La mappa del tifo per la nazionale: in città sono dodici gli spazi per assistere alla finale europea. Dalle 19 stop alle bevande alcoliche da asporto

PADOVA. Una cosa è certa: a far salire la “gradazione” della serata in città non sarà certamente l’alcol. Nel giorno della finalissima europea, autorità e forze dell’ordine hanno “barattato” i liberi festeggiamenti (si spera) mettendo pochi paletti e auspicando tanto buon senso da parte dei tifosi: ingressi contigentati dove sono allestiti i maxi-schermi (nessuno dei quali è iniziativa del Comune), invito alla mascherina, controlli potenziati, aumento degli uomini impegnati nella sicurezza ma con l’ordine di intervenire solo in situazioni di effettiva criticità. L’unica seria restrizione è quella dell’alcol: dalle 19 di oggi alle 6 di domani mattina, a Padova città, lo si potrà comprare e consumare solo nei pubblici esercizi, con l’assoluto divieto di asporto, pena una sanzione da 500 euro. Su questo le autorità non transigeranno.

Maxi-schermi a Padova

Se la formazione della nazionale che si giocherà la coppa si saprà solo a un’ora dall’incontro, una seconda squadra, tutta padovana, è invece già stata schierata per l’attesissima finale contro l’Inghilterra. Sono i dodici maxi-schermi dislocati nei vari spazi aperti della città pronti a offrire ai tifosi un’emozione unica tutta da condividere.

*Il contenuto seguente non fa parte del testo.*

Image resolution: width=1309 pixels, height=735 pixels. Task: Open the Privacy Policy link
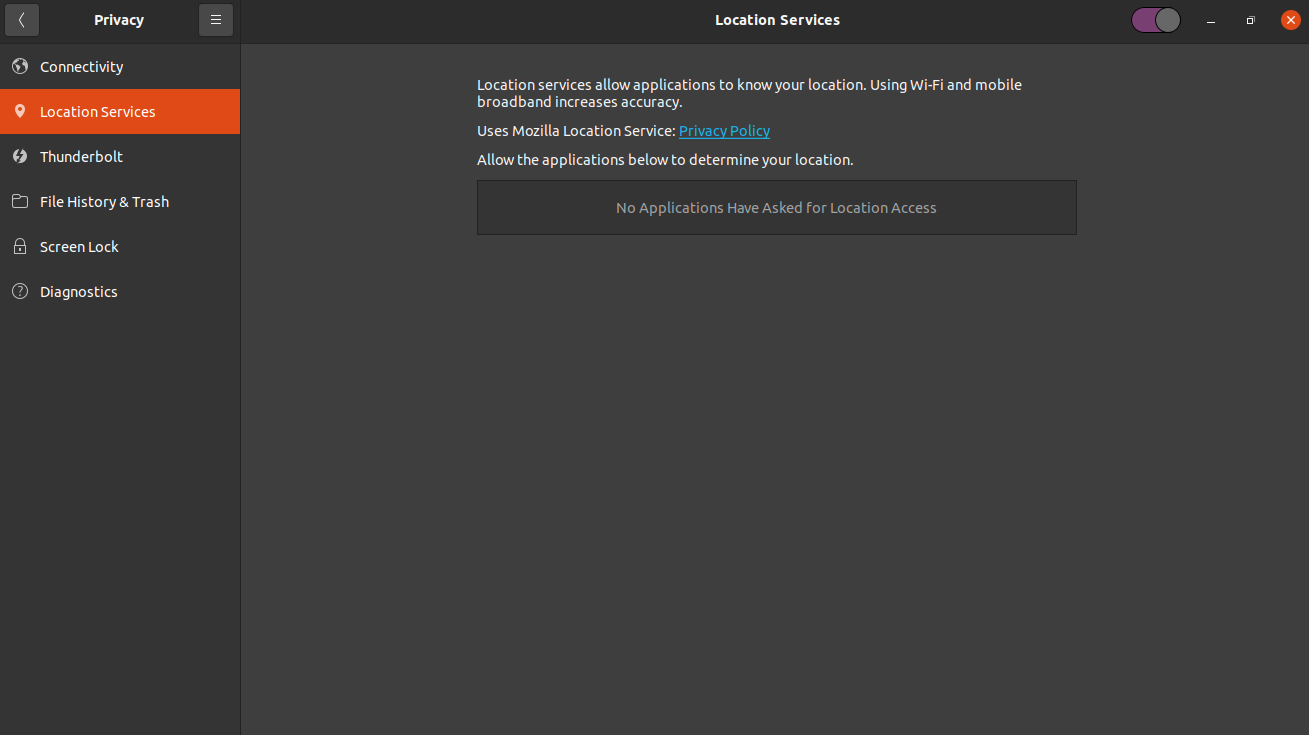click(x=724, y=130)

La grande partecipazione e i festeggiamenti che hanno seguito la vittoria della semifinale contro la Spagna (e le conseguenti polemiche sul mancato rispetto da parte del pubblico delle regole anti-Covid) però, hanno messo in allerta i gestori dei vari festival patavini: «Abbiamo disposto le sedie a distanza di sicurezza e quando la capienza massima di circa cento persone sarà raggiunta, non esiteremo a chiudere immediatamente i cancelli» assicura Piero Decandia, gestore del festival Prandina «Saranno presenti tre steward che provvederanno a monitorare la situazione e ad accertarsi che la vendita e la consumazione di cibo e bevande avvengano esclusivamente all’interno del parco».

All’aumentare dello spazio, aumenta anche il numero degli addetti alla sicurezza: venti per il Parco della Musica, dieci per l’ArcellaBella: «Come abbiamo sempre fatto anche per i concerti, chiederemo agli spettatori di indossare la mascherina sia in fila per l’acquisto di cibo e bevande, sia quando saranno seduti per guardare la partita» spiega Francesco Aneloni del festival ArcellaBella, dove il maxi schermo potrebbe cambiare la sua posizione abituale proprio per permettere una più sicura gestione degli spazi.

Come per la semifinale, a proiettare il match saranno anche il Chiosco di via Ludovico Ariosto, i Giardini dell’Arena, lo Sherwood festival e il Parco degli Alpini.

Non mancheranno all’appello nemmeno i maxi-schermi di piazza Caduti della Resistenza e dei Bastioni Paradiso. Per la grande occasione, invece, si aggiungono alla lista il Pride Village al Parco delle Mura e il Guitar Sound in Fiera.

Gli appuntamenti in provincia

Non si contano gli appuntamenti per tifare gli azzurri in provincia, dove gli schermi sono quasi raddoppiati rispetto a quelli della semifinale e dove molte amministrazioni comunali - a differenza di Padova - hanno deciso di farsi carico delle proiezioni. Solo a Monselice, in tema di eventi raddoppiati, al Parco Buzzaccarini si è aggiunto l’evento in Cava delle More e quello in piazza XX Settembre.

Partecipatissimo saranno sicuramente il ritrovo al Movida Park di Montegrotto Terme, quello nei giardini Camerini di Piazzola sul Brenta, e ancora il tifo collettivo alla festa in piazza del municipio a Borgoricco. E ancora, schermi accesi a Carmignano, Teolo, Piove di Sacco, Tribano, San Giorgio delle Pertiche, Codevigo, Cadoneghe.

Nelle ultime ore sono stati confermati maxi-schermi a Codiverno di Vigonza e nel centro parrocchiale della stessa Vigonza, nel parco di Villa Valmarana a Noventa Padovana, davanti alla scuola elementare di Villa del Conte, in centro parrocchiale a Conselve e in quello di Brugine.